## TEXT PROVIDED
---------------

Death Valley - Spring 2023 & 2024

   While talking with his dad on the phone last year, Andrew said, “Dad, why don’t I fly down from Bellingham and we can go to Death Valley together?” As Doug said, “What else do you say but, YES!” So that’s what they did, in April 2023, which led to Drew wanting to take Devon, his wife, to Death Valley—and we were invited, too! So we planned a trip for Devon’s 2024 spring break at the end of March. Now, Death Valley starts to heat up around mid-March, but heat or not, it is always splendid.

Sunrise, Texas Springs Campground, Death Valley National Park.
    This is about the—I dunno, 27th?—rendition of my trying to tell this story. It was just almost perfect (what can I say, I’m a writer and editor) when I deleted it! Now, when I did this once before I was able to retrieve the draft. Not so this time.


    In that 27th (37th?) draft, I continued to focus on words, as in, cut down on the words already! You will hopefully now benefit from even fewer words, due to my internet guffaw. Here we go...
    Back in 2023, almost to their first night destination, Wildrose Campground, Doug and Drew discovered the ’86 VW Westy had a flat tire. 

Uh-oh. 1st night, not quite to camp, & a flat tire.

Fortunately, Doug had a spare.

Changing a tire by headlamp.

A "tin top" VW was next to them in the campground.

---------------

## PROVIDED MATERIAL
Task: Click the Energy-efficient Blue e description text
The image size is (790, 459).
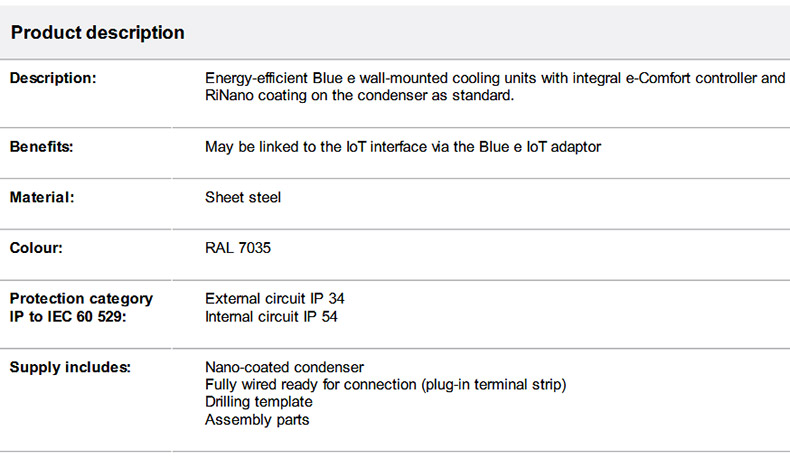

---------------

Extend the Death Valley trip story, picking up right after its final line about the "tin top" VW next to them in the campground.

## THE RESULT
    Death Valley is only 70 miles from home for us—if you are a crow or happen to backpack the High Sierra Trail, as Doug, Drew, and friends did in 2009. By car, it’s 300 miles, 5 hours. But we had it easy—it was 1,200 miles, 2
0 hours from Bellingham WA for Drew and Devon.

Blue: our route to Death Valley. Purple: route home.

Desert Gold wildflowers in Panamint Valley. Snow in Panamint Range. Death Valley is on the other side.

    As expected, we spent our first night at Sunset Campground, a big slab of asphalt at Furnace Creek—except we were in the new annex, dirt and generator free! In the morning, we drove up the hill to Texas Springs and secured adjacent campsites at the end of a row, so no possibility of the view being blocked.

Texas Springs Campground.

What the heck is that box???

    We gave Drew and Devon a break their first morning, due to their long days on the road. Then the explorations began!

Driving by usually dry Lake Manly. It had been so full from winter & spring rains that folks had kayaked, canoed, & paddleboarded on it.

Our amphibious Promaster, 282' below sea level at Badwater Basin.

Drew & Devon.

Devon getting photos of salt crystals. Devon alone had not been to Death Valley before. Though you can never tire of it, it was great seeing it through her eyes.

Wading in Lake Manley , a once-in-a-lifetime experience.

If you broke through the salt crust, your foot sank into the mud below.

It was windy the entire time we were there.

 If you've watched Star Wars, then you've seen Artists Drive, a 9-mile-long, 1-way road curving through hills colored by volcanic deposits & carved by water. (Filming in the park is much more strictly regulated today.)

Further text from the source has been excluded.